What has appeared as a mild-mannered elliptical galaxy in previous studies is revealing its wild side in new images taken with NASA’s Hubble Space Telescope. The Hubble photos show shells of stars around a bright quasar, known as MC2 1635+119, which dominates the center of the galaxy. The shells’ presence indicates a titanic clash with another galaxy in the recent past.
The new Hubble observations reveal at least five inner shells and additional debris traveling away from the galaxy’s center. The shells, which sparkle with stars, resemble ripples forming in a pond when a stone is tossed in. They formed when tidal forces shred a galaxy during collision. Some of the galaxy’s stars were swept up in the elliptical galaxy’s gravitational field, creating the outward-moving shells. The farthest shell is about 40,000 light-years away from the center.

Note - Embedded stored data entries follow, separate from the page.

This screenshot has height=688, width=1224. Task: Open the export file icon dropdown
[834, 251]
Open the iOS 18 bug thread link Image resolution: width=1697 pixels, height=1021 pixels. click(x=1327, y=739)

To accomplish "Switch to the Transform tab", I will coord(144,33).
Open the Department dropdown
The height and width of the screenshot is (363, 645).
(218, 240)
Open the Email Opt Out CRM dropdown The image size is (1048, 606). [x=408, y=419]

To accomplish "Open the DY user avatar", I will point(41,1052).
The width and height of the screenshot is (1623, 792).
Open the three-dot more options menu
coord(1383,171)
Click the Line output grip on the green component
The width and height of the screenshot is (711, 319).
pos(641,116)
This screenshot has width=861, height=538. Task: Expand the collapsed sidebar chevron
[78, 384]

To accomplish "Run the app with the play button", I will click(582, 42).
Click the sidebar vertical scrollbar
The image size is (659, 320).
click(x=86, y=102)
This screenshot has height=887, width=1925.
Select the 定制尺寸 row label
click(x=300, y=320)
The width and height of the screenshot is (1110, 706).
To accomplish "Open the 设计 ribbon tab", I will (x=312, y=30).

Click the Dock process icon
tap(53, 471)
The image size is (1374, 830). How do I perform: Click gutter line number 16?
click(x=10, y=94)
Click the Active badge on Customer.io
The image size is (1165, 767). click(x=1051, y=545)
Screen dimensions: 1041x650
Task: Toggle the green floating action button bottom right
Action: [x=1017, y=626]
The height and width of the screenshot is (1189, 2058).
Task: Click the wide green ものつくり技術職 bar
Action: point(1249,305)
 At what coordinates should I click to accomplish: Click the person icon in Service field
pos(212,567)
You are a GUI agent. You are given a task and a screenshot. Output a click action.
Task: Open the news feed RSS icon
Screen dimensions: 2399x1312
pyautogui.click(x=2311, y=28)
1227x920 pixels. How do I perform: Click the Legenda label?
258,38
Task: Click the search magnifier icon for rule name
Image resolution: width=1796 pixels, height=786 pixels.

“This is the most spectacular shell galaxy seen at this distance,” said team member Francois Schweizer of the Carnegie Observatories in Pasadena, California.
The collision also is funneling gas into the galaxy’s center and is feeding a supermassive black hole. The accretion onto the black hole is the source of the quasar’s energy. This observation supports the idea that at least some quasars are born from interactions between galaxies.
“This observation is providing more evidence that mergers are crucial for triggering quasars,” said Gabriela Canalizo of the University of California, Riverside, who led the study. “Most quasars were active in the early universe, which was smaller, so galaxies collided more frequently.
“Astronomers have long speculated that quasars are fueled by interactions that bring an inflow of gas to the black holes in the centers of galaxies. Since this quasar is relatively nearby, about 2 billion light-years away, it is a great laboratory for studying how more distant quasars are turned on.”
Previous studies of this galaxy with ground-based telescopes showed a normal-looking elliptical containing an older population of stars. It took the razor-sharp vision of Hubble’s Advanced Camera for Surveys and the spectroscopic acuity of the W.M. Keck Observatory in Hawaii to uncover the faint, thin shells.
The shell stars are mixing with the stars in the galaxy as they travel outward. Eventually, the shells will dissipate and the stars will be scattered throughout the galaxy.
“This could be a transitory phase, common to most ellipticals, that lasts only 100 million to a billion years,” Canalizo said. “So, seeing these shells tells us that the encounter occurred in the relatively recent past. Hubble caught the shells at the right time.”
Canalizo and her team have not determined the type of merger responsible for the shells and the quasar activity. Their evidence points to two possible collision scenarios.
“The shells’ formation and the current quasar activity may have been triggered by an interaction between two large galaxies or between a large galaxy and a smaller galaxy,” explained team member Nicola Bennert of the University of California, Riverside. “We need high-resolution spectroscopic observations of the quasar host galaxy to determine the type of merger.”